Passage:
★ ★ ★ ★ ★ ★ ★

At the general election of 1889, held in February 1889, Hutchinson was nominated as a candidate for the Forbes electorate in the New South Wales Legislative Assembly, at that time represented by two members of parliament. Hutchinson stood as a protectionist. His opponents were one other protectionist candidate and two supporters of free trade. At the election held on 13 February Hutchinson polled third, gaining 682 votes (25.3 percent), thirty-three votes short of the other protectionist candidate. Those elected were Henry Cooke, of the Free Trade Party, and Alfred Stokes, of the Protectionist Party.

Hutchinson was elected mayor of Forbes in 1889 and 1890. He continued to serve as an alderman up to the time he was elected to the colonial parliament in July 1891.

At the general election of 1891, held in June and early July 1891, Hutchinson was once again nominated as a candidate for the Forbes electorate, running as a supporter of protectionism. One of the sitting members, Alfred Stokes, did not contest the election, so the other candidates were the other sitting member, Henry Cooke, the Labour Electoral League candidate Albert Gardiner and another protectionist candidate. In a closely fought contest Hutchinson polled second, just four votes behind Gardiner, the Labour candidate. After the election Hutchinson joined the Labour Electoral League, so the Forbes electorate was then represented by two Labour candidates.

★ ★ ★ ★ ★ ★ ★

Given material:
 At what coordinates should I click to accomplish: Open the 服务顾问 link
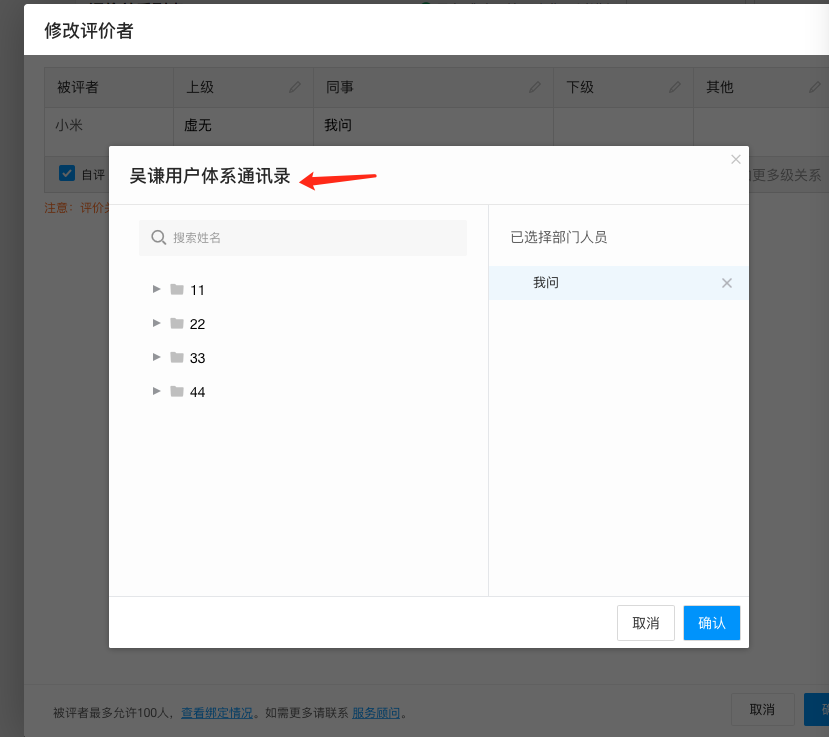point(376,713)
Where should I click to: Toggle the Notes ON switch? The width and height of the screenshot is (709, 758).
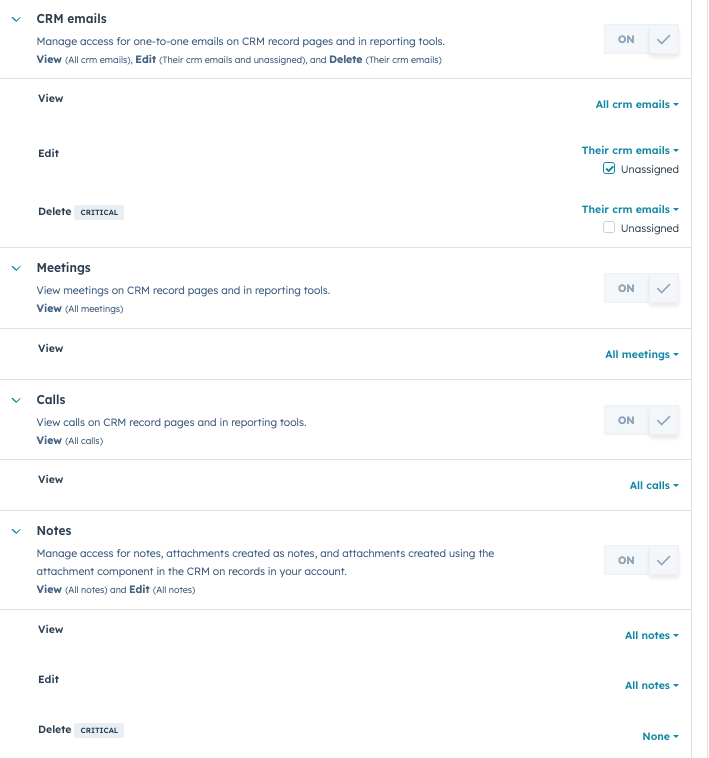pos(641,560)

★ ★ ★ ★ ★ ★ ★

What is expected: According to the passage, how many votes did Hutchinson receive at the election held on 13 February 1889? The data has no connection to the passage.

Task result: 682 votes (25.3 percent).